3.2 Blindly Chasing the New
| Mindset | Reality |
|---|---|
| "Newer must be better" | New tech may have undiscovered bugs |
| "Big tech companies use it, so should we" | Their use cases may be completely different from yours |
| "This tech has the most GitHub stars" | Star count doesn't mean it's right for your project |
3.3 Ignoring Migration Costs
When selecting technology, consider not only "how it works in use" but also "how much it costs to switch away." Prefer solutions that:
- Follow standard protocols (e.g., SQL vs proprietary query languages)
- Have clear migration paths
- Don't create deep lock-in
4. AI-Powered: Using LLMs to Assist Technology Selection
LLMs can help you quickly research technology options, compare pros and cons, and generate decision reports.
4.1 Technology Comparison
Prompt:
I need to choose a database for an e-commerce project. Candidates: MySQL, PostgreSQL, MongoDB. Project characteristics: read-heavy, write-light; needs complex queries; data volume expected to reach tens of millions. Please compare the three options across these dimensions: performance, ecosystem, learning curve, operational costs, scalability. Present in table format and give a final recommendation with reasoning.
4.2 Generating Architecture Decision Records (ADR)
Prompt:
Help me write an Architecture Decision Record (ADR) in this format: - Title: Choosing Vue 3 as the frontend framework - Background: [project background and requirements] - Candidates: React, Vue 3, Svelte - Decision: Vue 3 - Reasoning: [based on team capability, ecosystem, performance, etc.] - Consequences: [impact and risks of this choice]

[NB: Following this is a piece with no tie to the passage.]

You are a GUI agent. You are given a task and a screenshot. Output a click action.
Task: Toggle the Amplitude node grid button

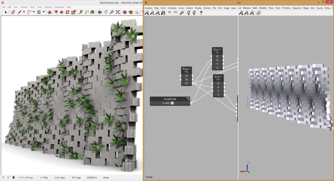[x=188, y=99]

4.3 Researching New Technologies
Prompt:
I'm considering introducing Bun to replace Node.js in my project. Please analyze: 1. Core advantages and disadvantages of Bun compared to Node.js 2. Current ecosystem maturity (npm compatibility, mainstream framework support) 3. Risk points for production use 4. Scenarios where Bun is and isn't appropriate Provide an objective assessment — don't only mention the positives.
AI Usage Advice
AI knowledge has a time limit — it may not be aware of changes in the latest versions. For rapidly iterating technologies, after using AI for initial research, always check official documentation to confirm the latest information.
5. Summary
- Technology Radar: Understand technology maturity, distinguish between Adopt/Trial/Assess/Hold
- Selection Dimensions: Team capability > Community ecosystem > Performance needs > Maintenance status
- Decision Matrix: Quantitative comparison to reduce subjective bias
- Avoid Pitfalls: Don't chase the new, don't follow trends blindly, consider migration costs
Final Thought
The best technology selection is often the most boring one. Choose mature, stable technologies that the team is familiar with, and save your innovative energy for the business itself. Remember: technology is a means, not an end. Users don't care what framework you used — they only care whether the product works well.
Further Reading
- ThoughtWorks Technology Radar: Published every six months, it's an authoritative reference for understanding technology trends.
- Practical Advice: Next time you make a technology selection, try using a decision matrix for quantitative comparison.
- Architecture Decision Records (ADR): Document the reasoning and trade-offs for every technology selection.
- Cautionary Tales: Learn from cases where poor technology choices led to project failure.